As primeiras páginas do livro Arte Brasileira na Pinacoteca do Estado de São Paulo enfileiram imagens que revelam o museu de arte mais antigo da capital paulista sob ângulos pouco explorados. Em uma, a câmera flagra sorrateira o ponto de vista de uma estátua exposta em uma sala com inúmeros retratos. Em outra, estátuas femininas têm gestos que se assemelham ao de um homem observando-as de braços cruzados.
São fotografias em perfeita sintonia com o conjunto de 16 ensaios, reunidos no livro pela organizadora Taisa Palhares, que lançam olhares renovados a algumasdas obras mais significativas do acervo da Pinacoteca do Estado de São Paulo, do século 19 à década de 1940. Os textos da compilação são uma iniciativa louvável do museu, realizada em 2003, que convidou um grupo de especialistas para realizar análises públicas com a presença das próprias obras, divididas nos módulos "Um Olhar Sobre o Século 19" e "Modernidade e Modernismos".
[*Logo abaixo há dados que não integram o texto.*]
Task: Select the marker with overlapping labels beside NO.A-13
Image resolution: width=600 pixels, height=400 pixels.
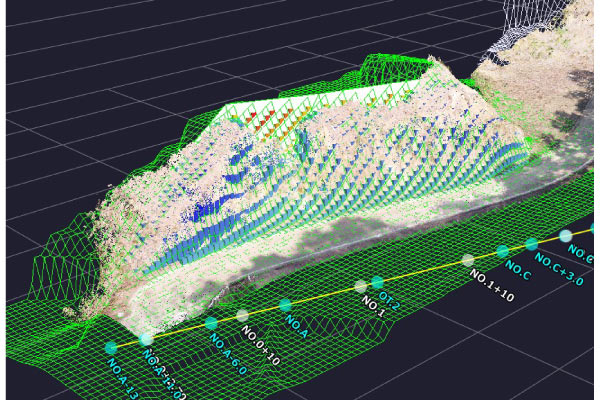Action: coord(147,340)
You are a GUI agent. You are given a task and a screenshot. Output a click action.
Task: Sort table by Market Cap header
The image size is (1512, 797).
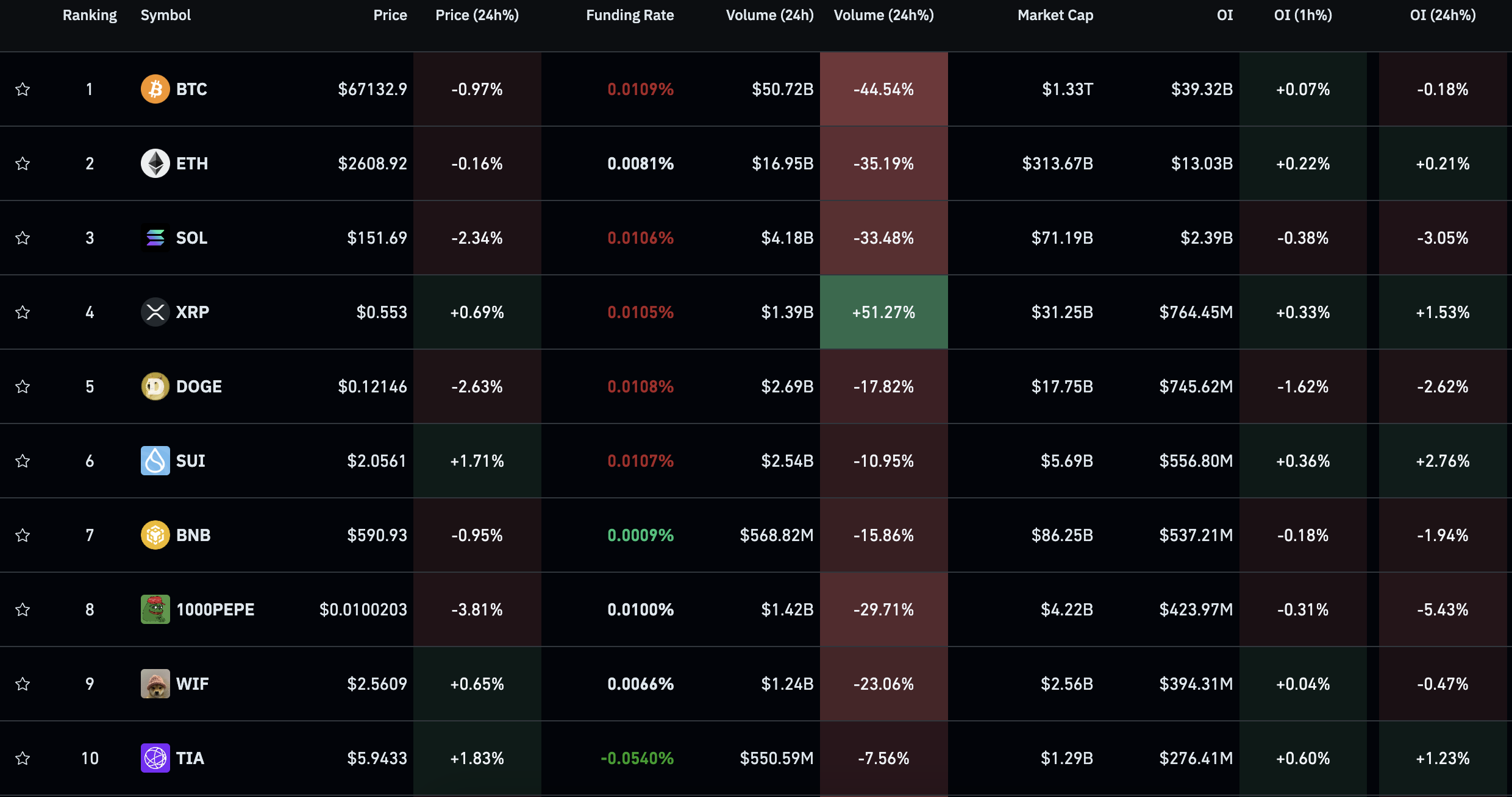pos(1055,15)
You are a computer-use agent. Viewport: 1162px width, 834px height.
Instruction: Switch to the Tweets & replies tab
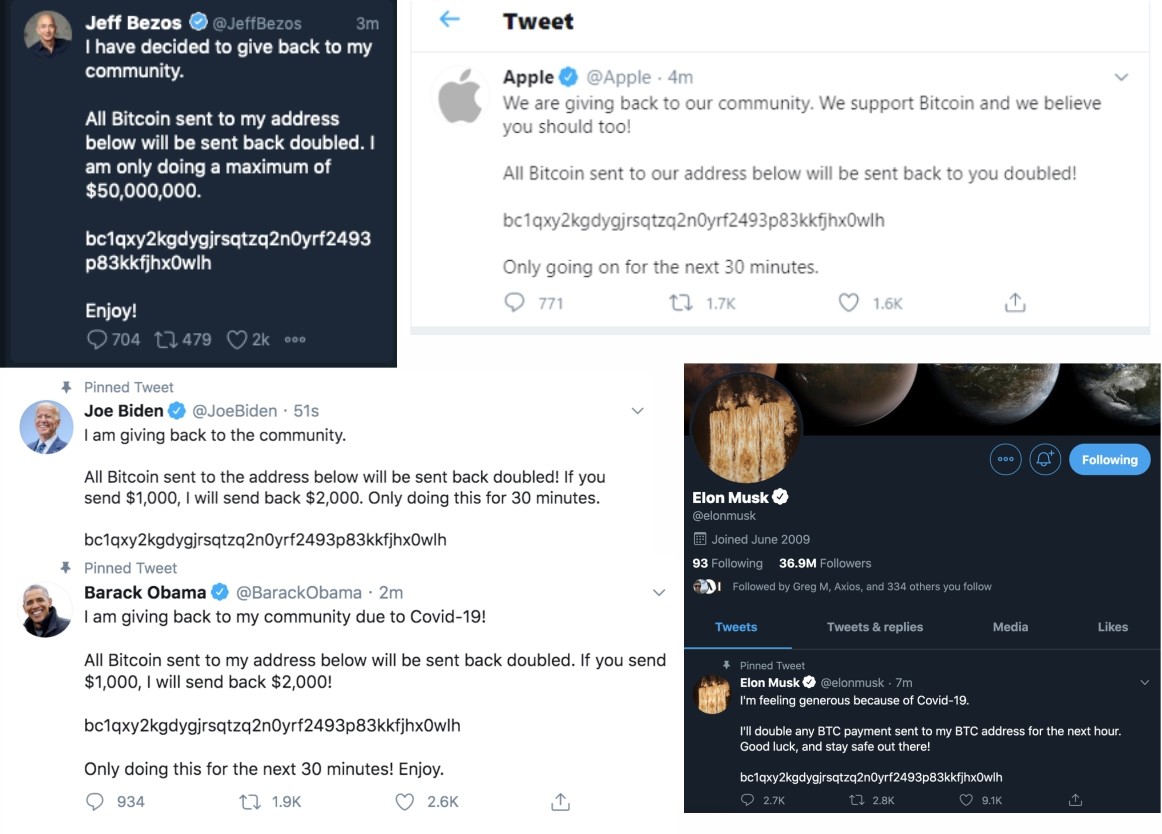[x=874, y=626]
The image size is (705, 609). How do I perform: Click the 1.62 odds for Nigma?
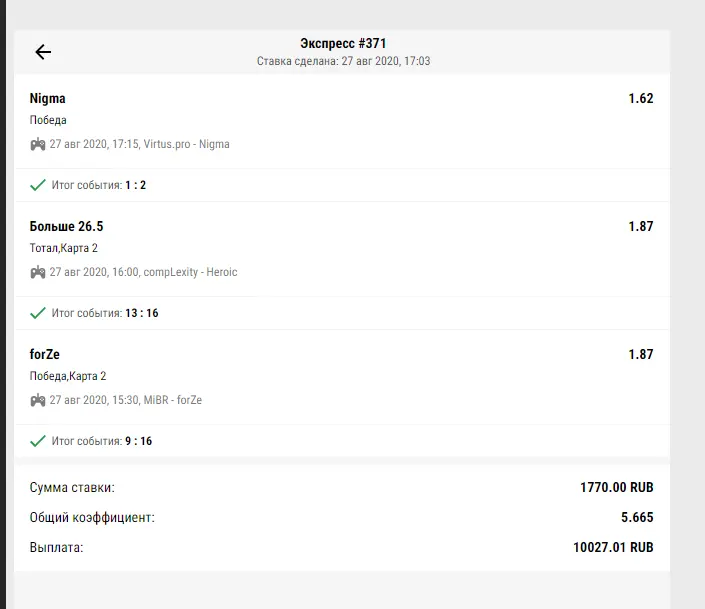click(x=641, y=99)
"Nosso intuito era fazer com que o público pensasse ou se aproximasse da arte brasileira a partir das obras, num movimento que vai do particular ao universal, do objeto à história", escreve Palhares, no texto de introdução da publicação realizada pela Pinacoteca em parceria com a Imprensa Oficial e a Cosac Naify.
Leitura
Além da introdução e dos 14 textos de estudiosos fartamente ilustrados, o livro traz dois artigos iniciais que são uma espécie de aquecimento para o leitor. O primeiro, de Carlos Lemos, conta a história do edifício do museu, projetado por Ramos de Azevedo no início do século 20, para abrigar o Liceu de Artes e Ofícios, e restaurado por Paulo Mendes da Costa entre 1994 e 1998. Já Roberto Teixeira Leite introduz o leitor na Academia e na pintura brasileira no século 19.
Os autores analisam as obras sob perspectivas curiosas. Maria Cecília França Lourenço, por exemplo, toma como ponto de partida a obra "Leitura", do paulista Almeida Júnior, pintada em 1892, para discutir a presença do livro e da leitura nas telas. Conhecido por suas pinturas regionalistas, o artista nascido em Itu é o alvo mais frequente dos estudos que aparecem no livro (além do feito por Maria Cecília, há outros dois), graças às obras em que o "caipira", típico personagem brasileiro, é posto em primeiro plano.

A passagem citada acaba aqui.